==== ARTICLE ====
After obtaining the reflection spectrum image of the banknote, the four edges of the reflection spectrum image are positioned, to determine the image area of the banknote. And steps 203 and 204 are performed if it is determined that the four edges are positioned successfully, otherwise step 205 is performed. Referring to FIG. 5, a boundary search is carried out from the upper, lower, left and right sides to the center of the reflection spectrum image, to position the four edges of the reflection spectrum image.
Step 202 may specifically include steps 2021 and 2022. In step 2021, it is determined whether the four edges of the reflection spectrum image are positioned successfully. If the four edges are positioned successfully, the positioned image is obtained and steps 203 and 204 are performed, otherwise step 205 is performed. In step 2022, angular rotation mapping is performed on the positioned image, to obtain the positive image of the reflection spectrum image.
====
▶ STATED PROBLEM 1
In the records, edit the lines from the one with "This screenshot has height=438, width=953." to the one with "click(538, 349)", replacing "link" with "button" and leaving everything else unchanged. Leave the pictures out of your answer.
==== RECORD EXTRACTS ====
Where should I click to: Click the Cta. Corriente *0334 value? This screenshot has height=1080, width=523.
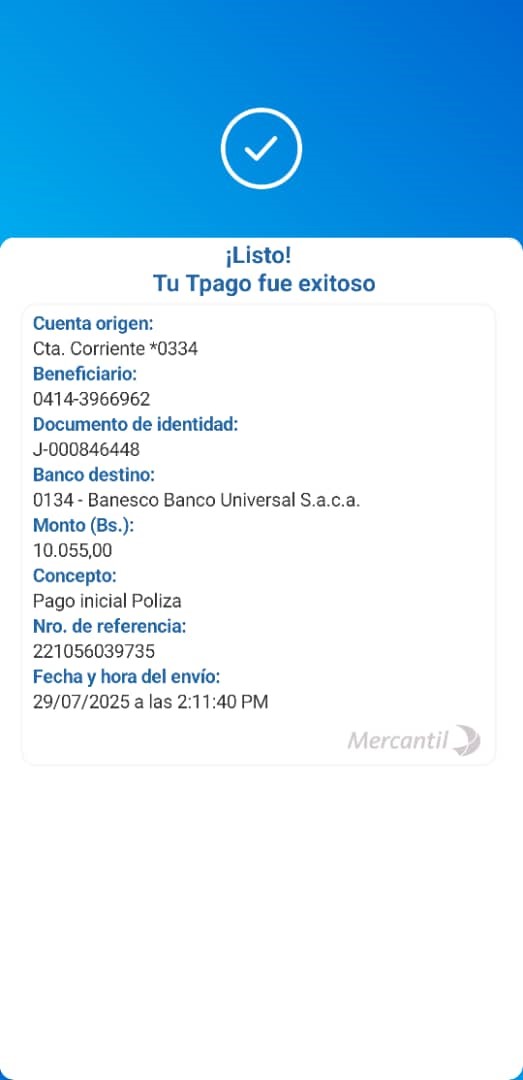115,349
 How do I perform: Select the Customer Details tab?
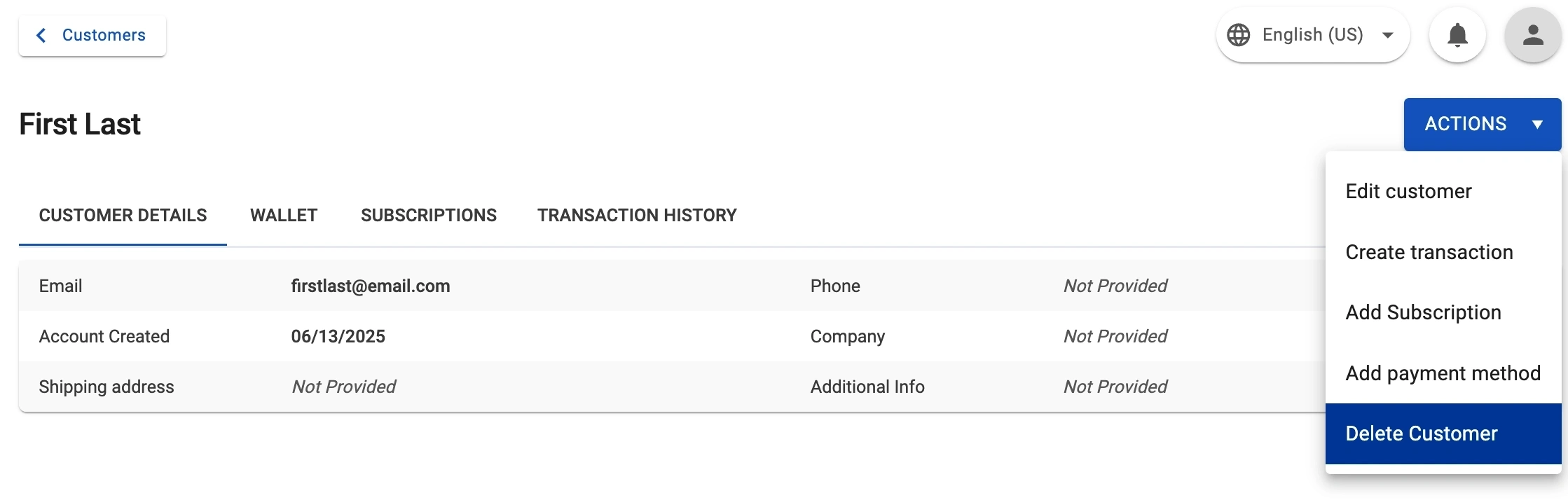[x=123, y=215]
====
==== RECORD EXTRACTS ====
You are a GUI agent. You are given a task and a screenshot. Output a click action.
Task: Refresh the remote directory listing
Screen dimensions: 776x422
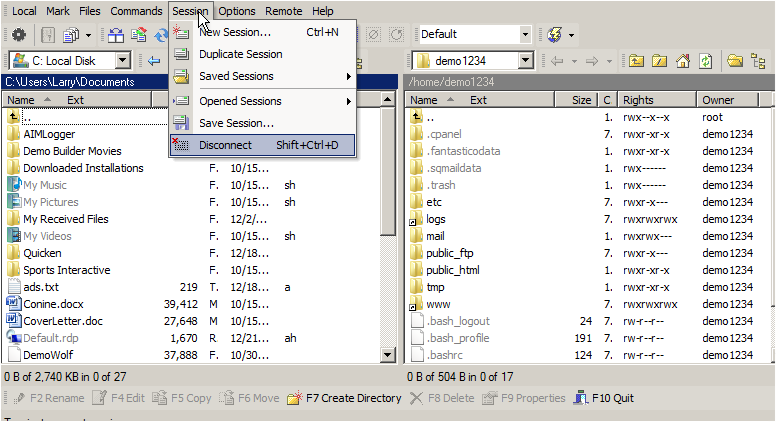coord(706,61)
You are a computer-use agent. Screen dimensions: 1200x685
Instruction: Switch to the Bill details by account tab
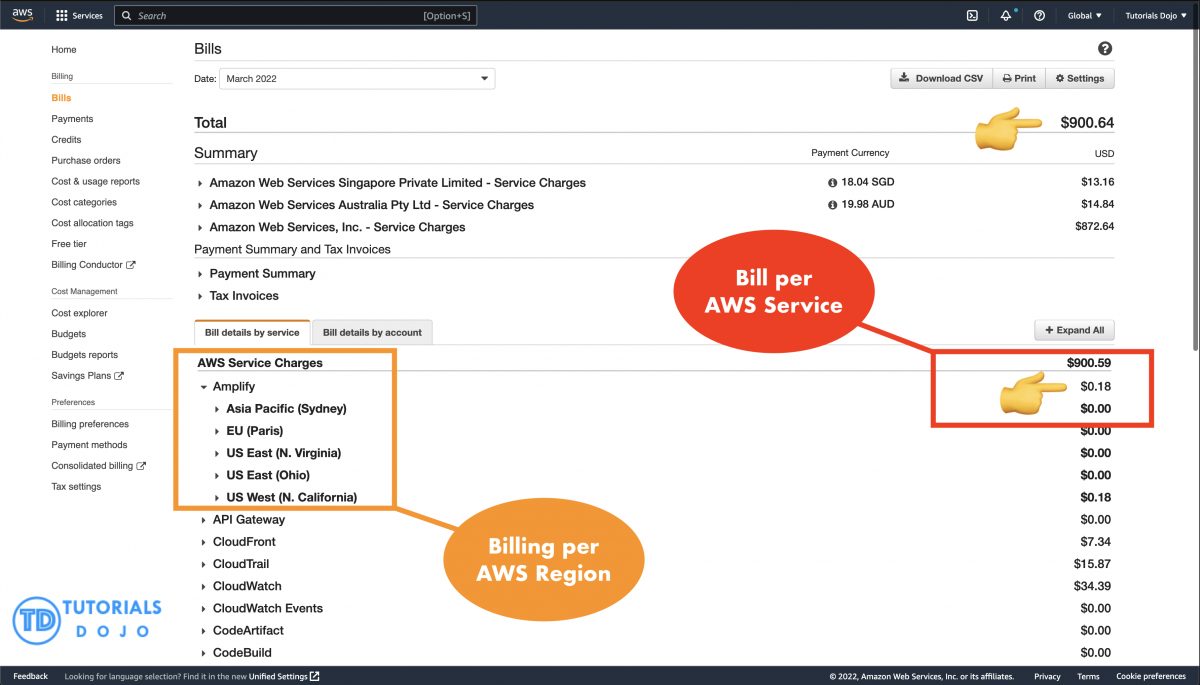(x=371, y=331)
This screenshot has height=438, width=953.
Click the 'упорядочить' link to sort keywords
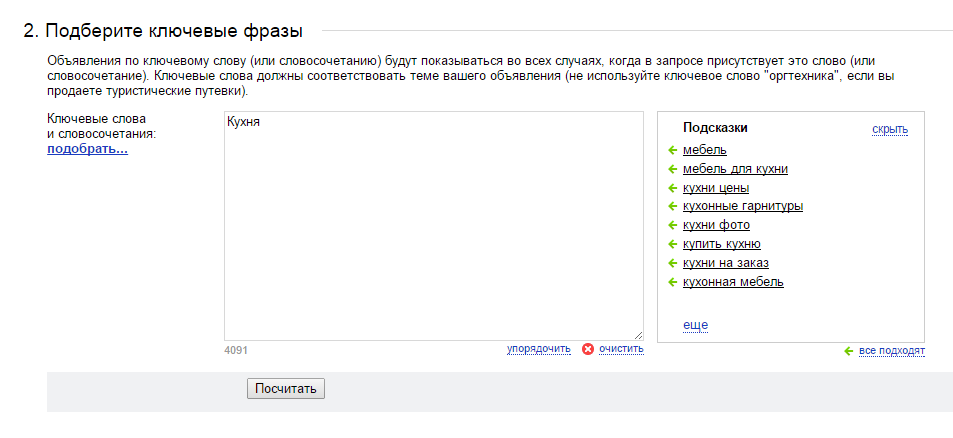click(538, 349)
====
▶ STATED PROBLEM 2
Copy the banknote imaging text word for word from "After obtaining the" to "edges of the reflection spectrum image.".

▶ WRITTEN ANSWER 1
This screenshot has height=438, width=953.
Click the 'упорядочить' button to sort keywords
click(538, 349)

▶ WRITTEN ANSWER 2
After obtaining the reflection spectrum image of the banknote, the four edges of the reflection spectrum image are positioned, to determine the image area of the banknote. And steps 203 and 204 are performed if it is determined that the four edges are positioned successfully, otherwise step 205 is performed. Referring to FIG. 5, a boundary search is carried out from the upper, lower, left and right sides to the center of the reflection spectrum image, to position the four edges of the reflection spectrum image.